======== Document passage
StreamInsight and reference data (lists, databases, etc)

StreamInsight and reference data (lists, databases, etc)

  • Comments 5

Using reference data in StreamInsight is a very common scenarios; some examples would be:

  • Monitoring process control event streams for values that exceed a given threshold (for example, a valve’s pressure exceeding a certain safety threshold).
  • Enriching utility usage information in a smart metering scenario with user and geography information (for example, to allow visualization of power usage by geography).

This reference data is commonly held in some form of repository, such as SQL Server, a process historian’s metadata store (e.g. OSIsoft’s PI Asset Framework), which then needs to be integrated into a StreamInsight query.

In my previous post, I showed how to use the TimeImport capability on streams to synchronize a slow moving reference stream with a fast moving data stream.  I did not, however, walk through the process of creating a reference stream from a relatively static source (such as a database table or file).  I intend to now correct that minor, and somewhat deliberate oversight Smile

The project referenced in this blog post, along with the source data files is available here.

Reference data can be integrated into StreamInsight in a couple of different ways, each with their own pros and cons:

Technique Pros Cons
  • User-defined lookup function
  • Relatively simple to implement
  • Not suitable for large dynamic data sets or data that changes over time
  • Cumbersome to import more than one data element
  • Cannot take advantage of or incorporate stream data
  • Reference data stream
  • Seamless integration with StreamInsight query experience
  • Very performant and flexible
  • Additional work required to import and maintain the stream

Let’s look at an example of each technique, step by step. 

The Scenario

For this illustration, let’s consider the following scenario:

  • Stream of data events, each containing a user ID, an activity code and a status (user 7, logged in, success).
  • Set of user metadata, contained in a file (for the purposes of illustration – a database would be a more likely source).  This metadata contains information such as user ID, user name, etc.
================
## List of tasks
A - Answer these questions about the post on StreamInsight reference data:
(i) Which OSIsoft product is named as an example of a process historian's metadata store?
(ii) Which capability on streams did the author's previous post demonstrate?
(iii) In the scenario, what holds the set of user metadata?
B - Extend the post on StreamInsight reference data, beginning after its final sentence.
The lines placed after this sentence are separate material with no connection to the post on StreamInsight reference data.
======== Data extract
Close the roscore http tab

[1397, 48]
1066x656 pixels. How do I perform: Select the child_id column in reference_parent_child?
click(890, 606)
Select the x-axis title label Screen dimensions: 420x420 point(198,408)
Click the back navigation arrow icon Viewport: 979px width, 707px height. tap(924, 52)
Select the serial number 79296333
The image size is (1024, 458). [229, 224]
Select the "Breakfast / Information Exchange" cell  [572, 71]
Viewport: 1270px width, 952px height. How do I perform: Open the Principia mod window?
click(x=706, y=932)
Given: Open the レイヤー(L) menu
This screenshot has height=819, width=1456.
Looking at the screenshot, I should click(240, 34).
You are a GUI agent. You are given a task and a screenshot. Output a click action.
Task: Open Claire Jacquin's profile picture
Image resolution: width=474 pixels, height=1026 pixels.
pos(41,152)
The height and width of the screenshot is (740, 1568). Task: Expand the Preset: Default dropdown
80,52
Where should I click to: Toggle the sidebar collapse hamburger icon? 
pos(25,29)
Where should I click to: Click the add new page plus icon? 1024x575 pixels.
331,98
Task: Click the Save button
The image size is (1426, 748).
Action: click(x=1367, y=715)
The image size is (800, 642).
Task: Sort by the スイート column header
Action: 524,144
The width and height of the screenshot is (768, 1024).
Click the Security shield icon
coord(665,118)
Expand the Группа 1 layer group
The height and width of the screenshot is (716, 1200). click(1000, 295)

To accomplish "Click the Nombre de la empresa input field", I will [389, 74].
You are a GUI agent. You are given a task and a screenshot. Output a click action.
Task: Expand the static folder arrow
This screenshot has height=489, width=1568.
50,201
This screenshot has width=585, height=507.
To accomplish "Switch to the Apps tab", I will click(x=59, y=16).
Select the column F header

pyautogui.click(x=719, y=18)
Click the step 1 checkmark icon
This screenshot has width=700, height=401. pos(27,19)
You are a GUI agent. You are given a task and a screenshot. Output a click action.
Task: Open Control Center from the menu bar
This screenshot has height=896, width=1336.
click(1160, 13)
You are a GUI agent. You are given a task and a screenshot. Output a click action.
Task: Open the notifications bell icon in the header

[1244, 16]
================
## Expected responses
A -
(i) PI Asset Framework
(ii) The TimeImport capability
(iii) A file

B -
  • Want to annotate the data events with the user metadata.

We’ll use the following data sets:

Data Events

Start Time End Time User Id Activity Code Status

6/25/2009 0:00:00

  1 Logon Success

6/25/2009 0:00:01

  2 Logon Fail

6/25/2009 0:00:05

  1 Browse Success

6/25/2009 0:00:06

  2 Logon Success

Or, in the .csv format that we’ll use:

StartTime,EndTime,UserId,ActivityCode,Status
6/25/2009 0:00:00,,1,Logon,Success
6/25/2009 0:00:01,,2,Logon,Fail
6/25/2009 0:00:05,,1,Browse,Success
6/25/2009 0:00:06,,2,Logon,Success

Reference Events

Start Time End Time User Id User Name Location

6/25/2009 0:00:00

  1 Fred Jones Seattle

6/25/2009 0:00:01

  2 Bob Murphy Portland

Or, in the .csv format that we’ll use:

StartTime,EndTime,UserId,UserName,Location
6/24/2009 0:00:00,,1,Fred Jones,Seattle
6/24/2009 0:00:01,,2,Bob Murphy,Portland

User-Defined Lookup Function

With a user defined lookup function, we need to load the list of metadata into an associative array (i.e. a hashtable), and create a lookup function that allows us to grab user metadata from the dictionary on demand.

Note: Why did I use the hard coded dictionary rather than reading from a file?  I wanted to illustrate the technique of a truly static data source.  If you want to see the code that parses a .csv file into a dictionary object suitable for using in a lookup function, this is covered in the appendix section of the blog).

Note: Why didn’t I simply join the dictionary with the data stream?  StreamInsight needs to join streams both relationally and temporally.  Since a dictionary isn’t a stream (and has no concept of time, it’s not possible to directly join.  Converting a reference source into a stream and joining is the other technique covered in the next section.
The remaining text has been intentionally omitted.